EXTRACTED DATA Start Marker

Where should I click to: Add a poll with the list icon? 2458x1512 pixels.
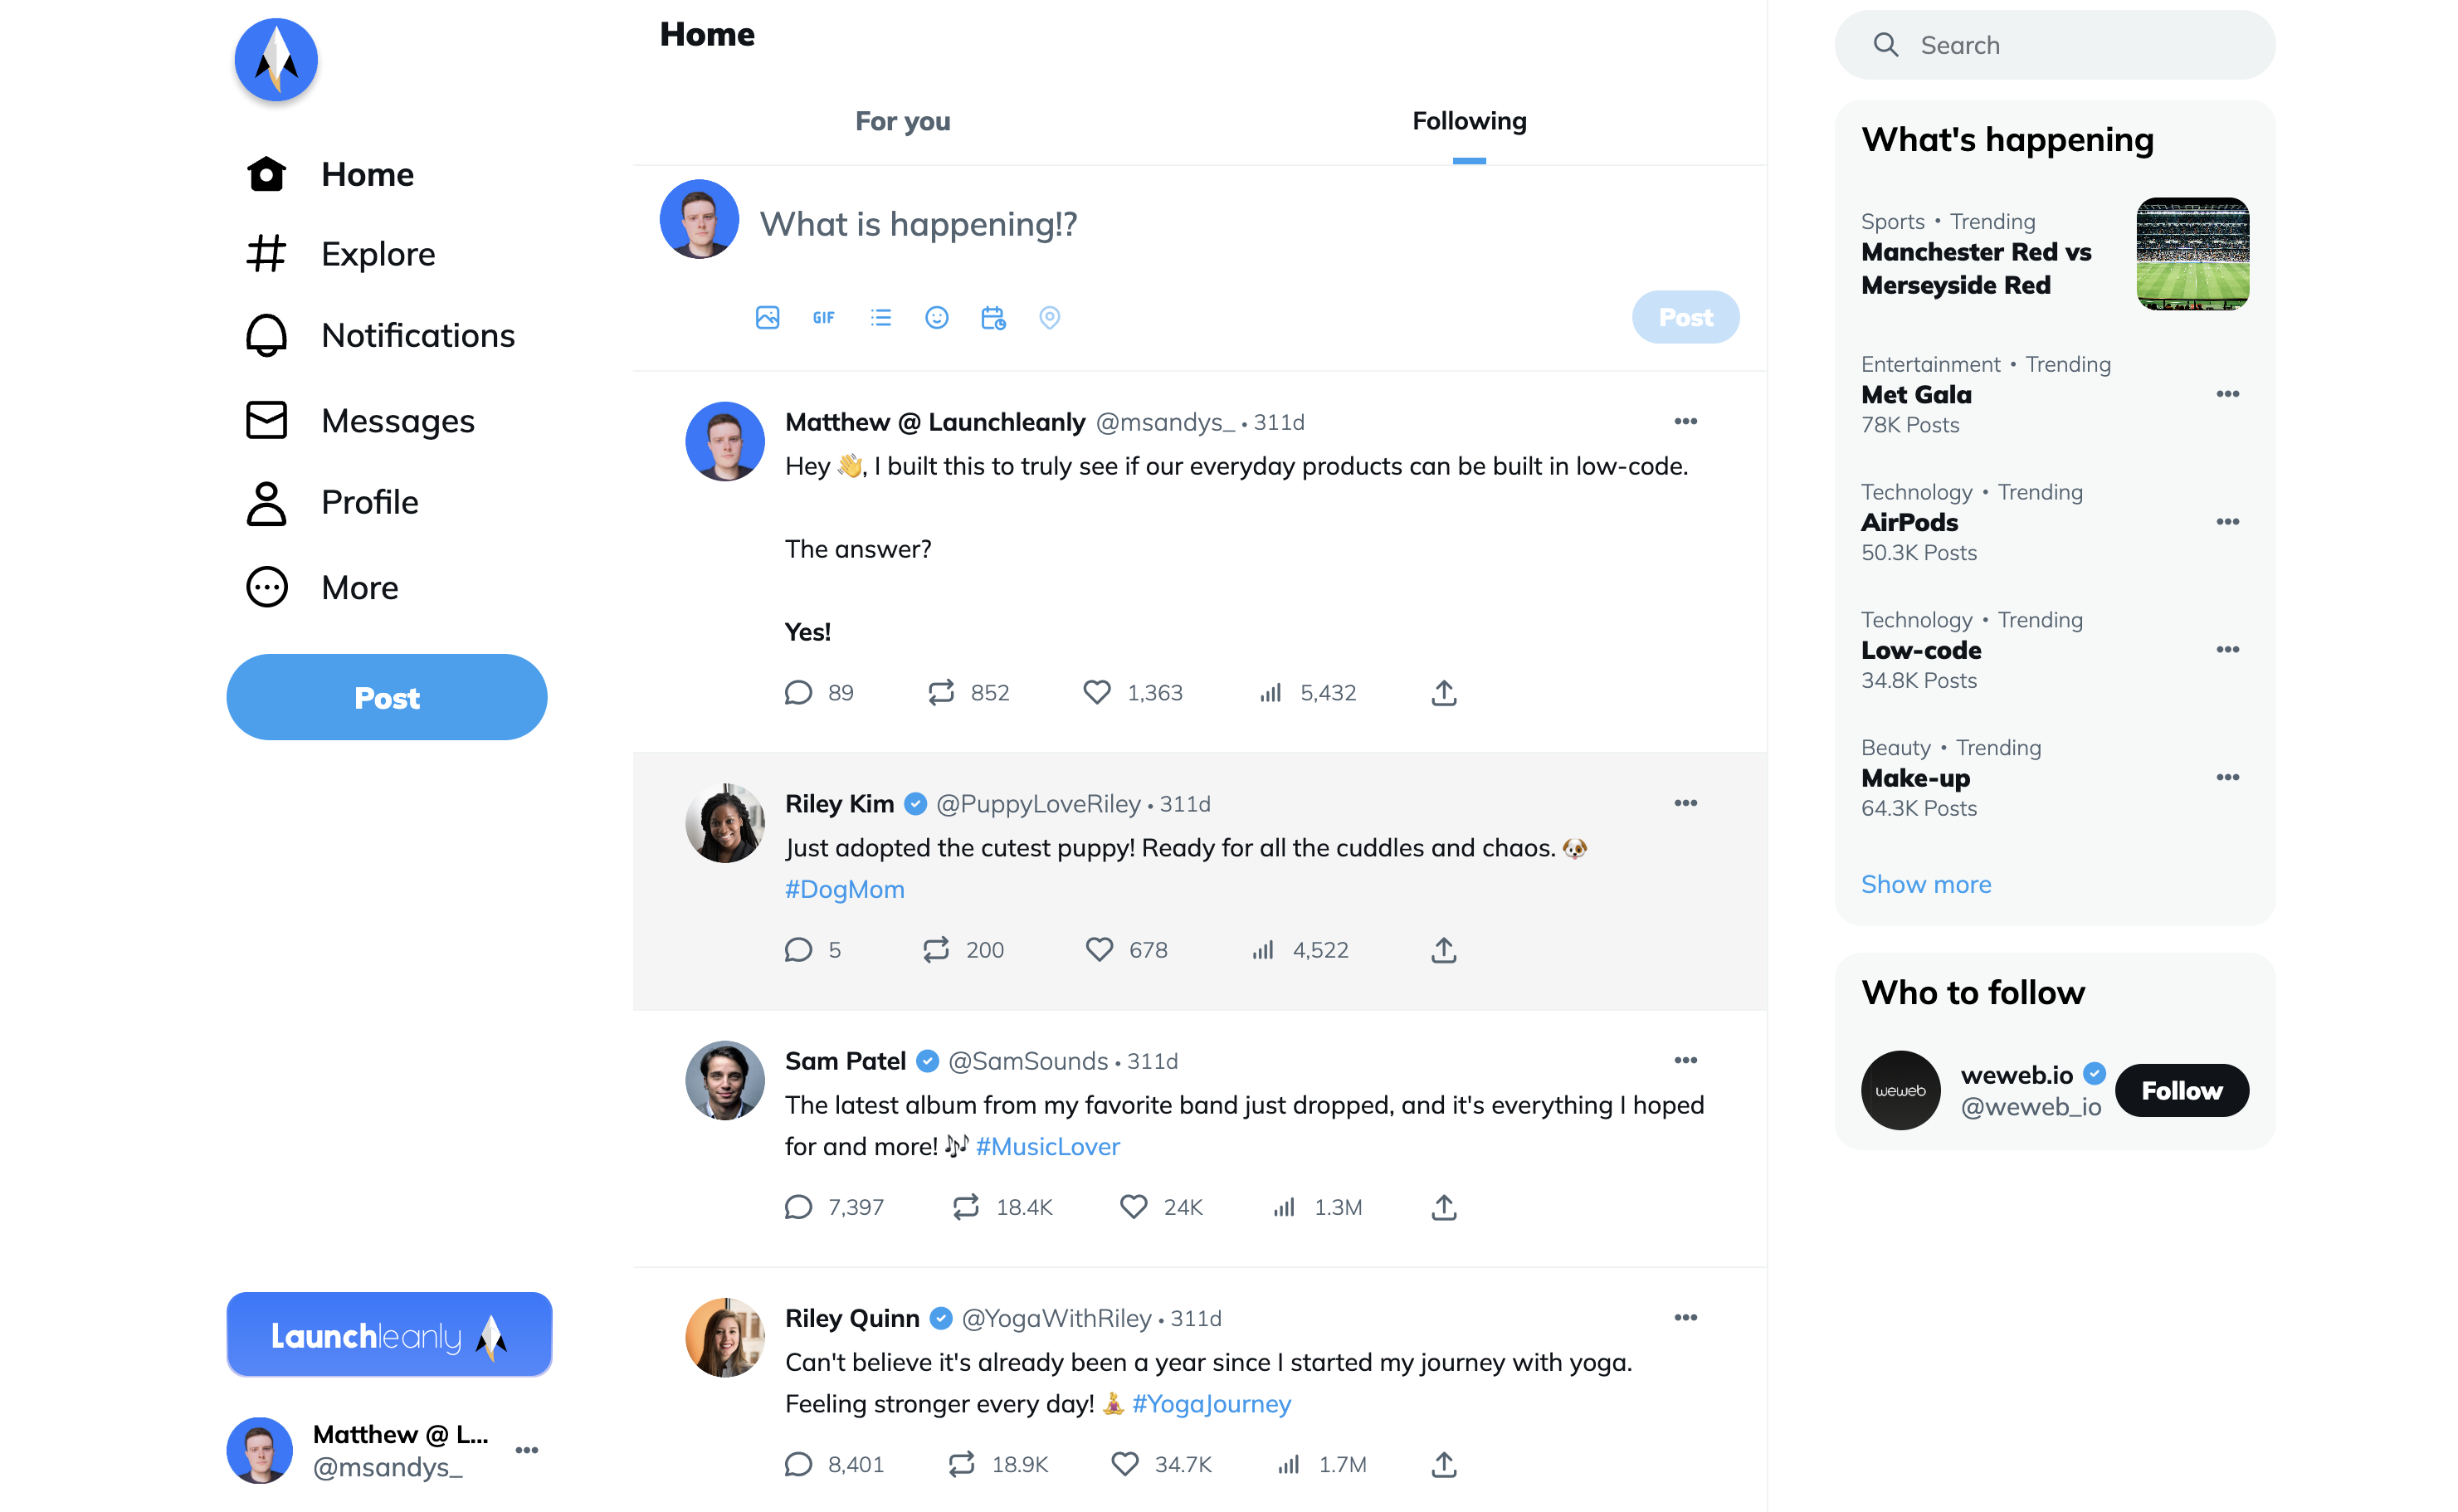click(880, 318)
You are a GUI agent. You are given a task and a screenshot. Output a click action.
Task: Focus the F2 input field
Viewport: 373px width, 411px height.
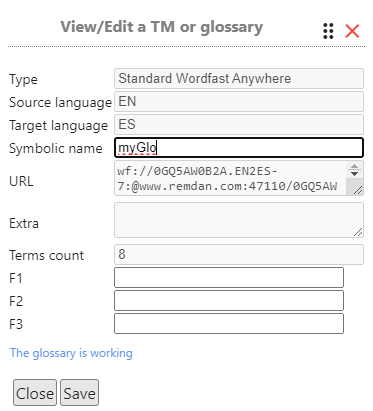tap(229, 300)
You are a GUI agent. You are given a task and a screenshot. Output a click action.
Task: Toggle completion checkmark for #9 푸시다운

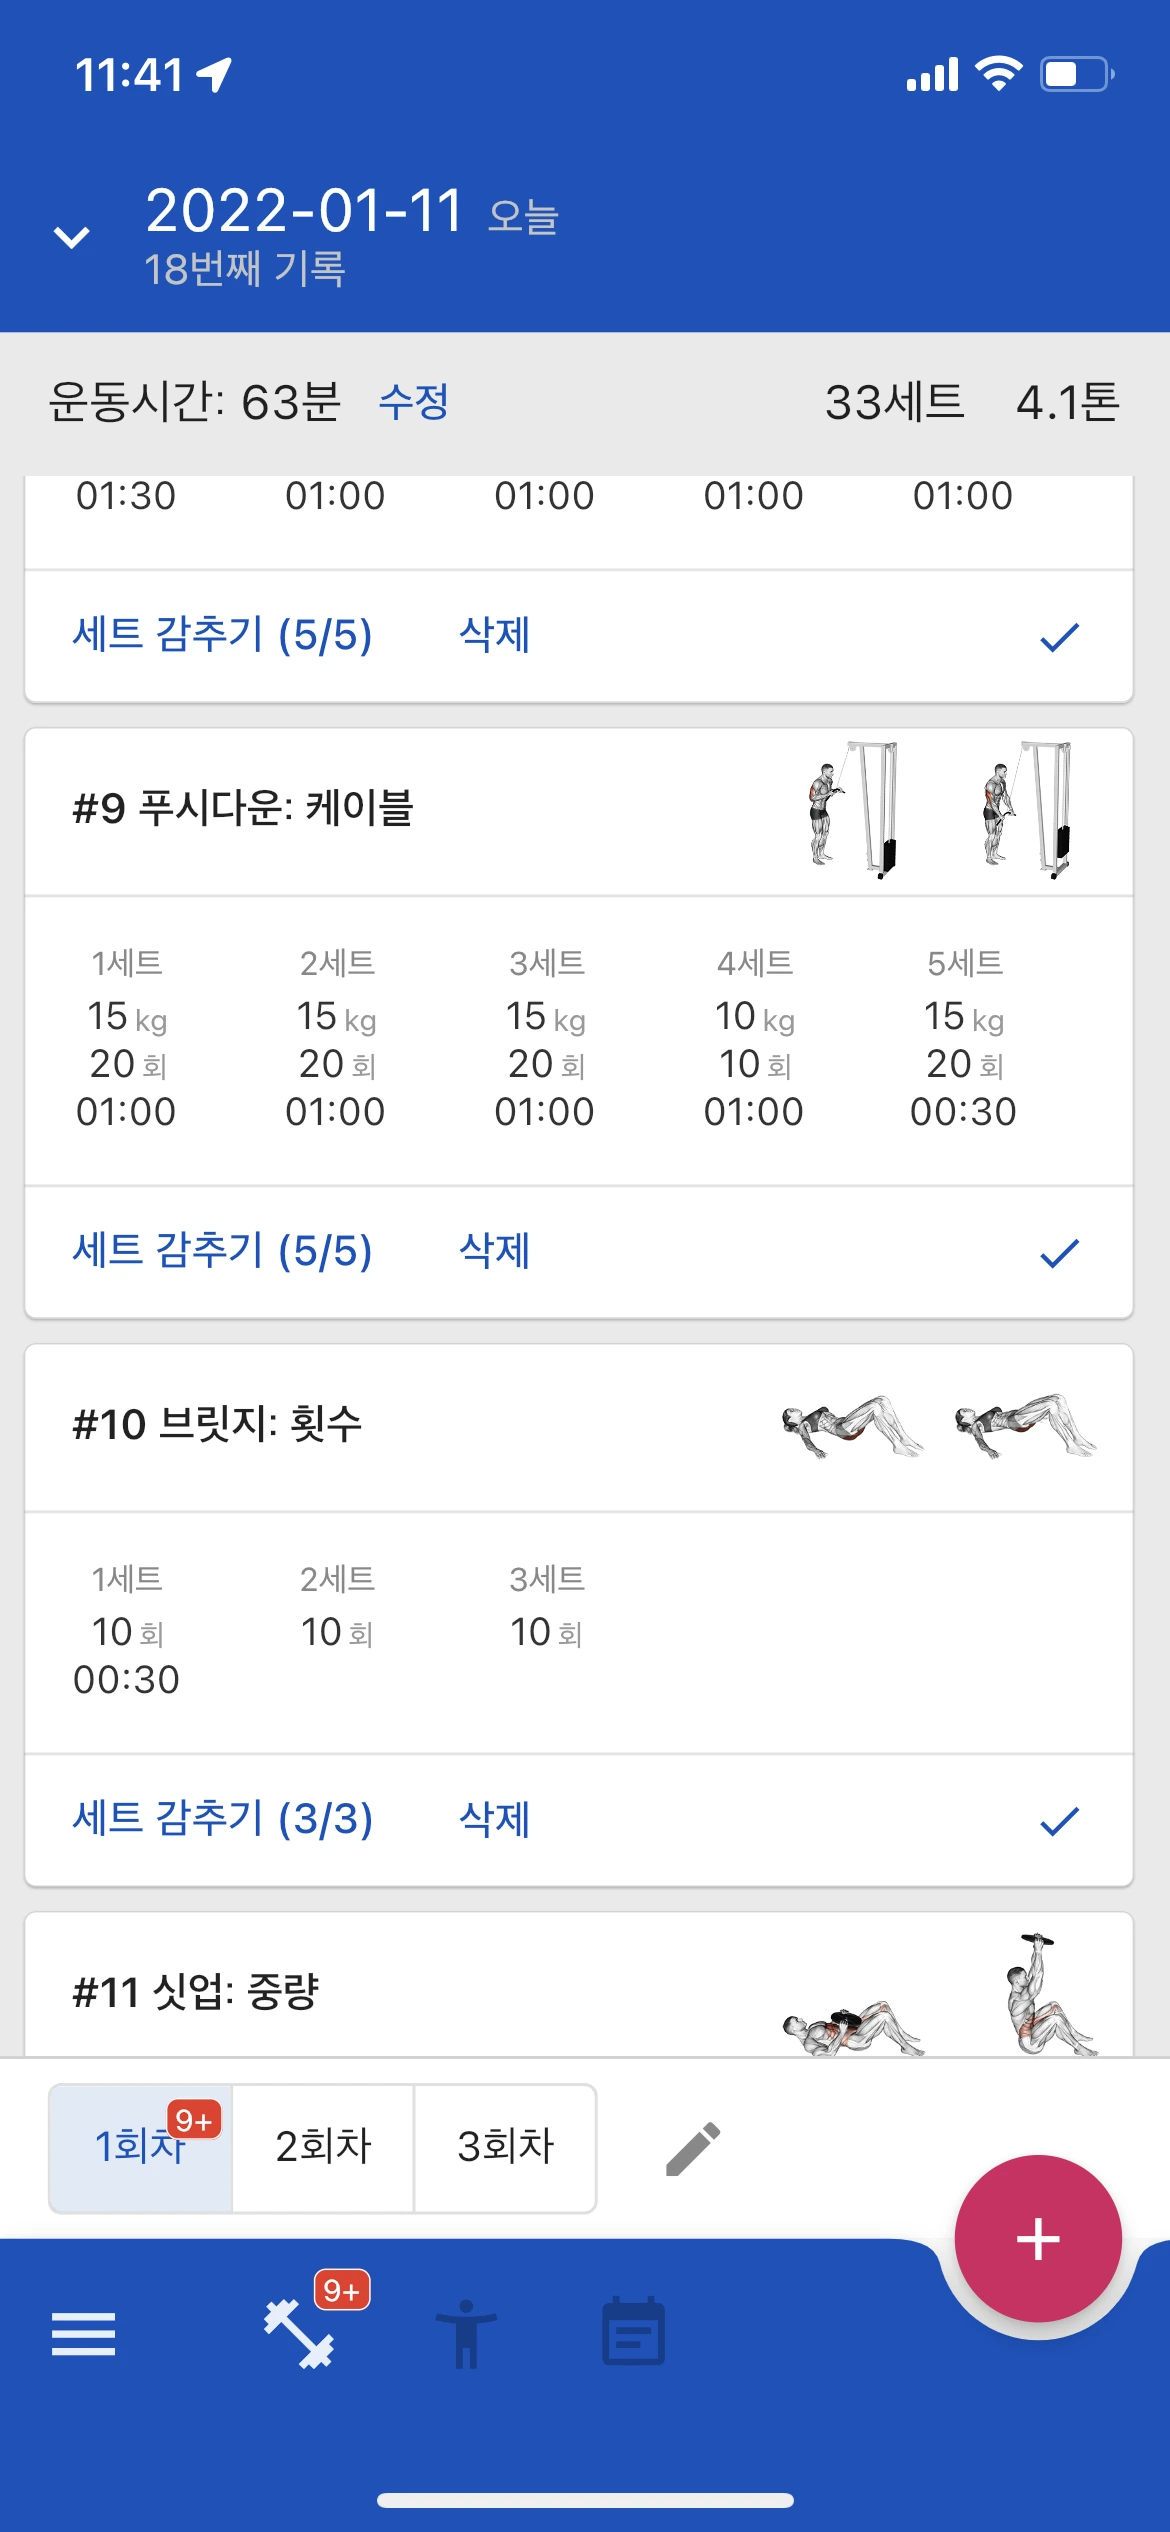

EXTRACTED DATA End Marker

PROBLEM TO WORK ON: Restate the entries above word for word, minus the pictures.

RESULT FOR THIS TASK:
Where should I click to: Add a poll with the list icon? 2458x1512 pixels.
click(880, 318)
You are a GUI agent. You are given a task and a screenshot. Output a click action.
Task: Focus the F2 input field
Viewport: 373px width, 411px height.
tap(229, 300)
You are a GUI agent. You are given a task and a screenshot. Output a click action.
Task: Toggle completion checkmark for #9 푸시다운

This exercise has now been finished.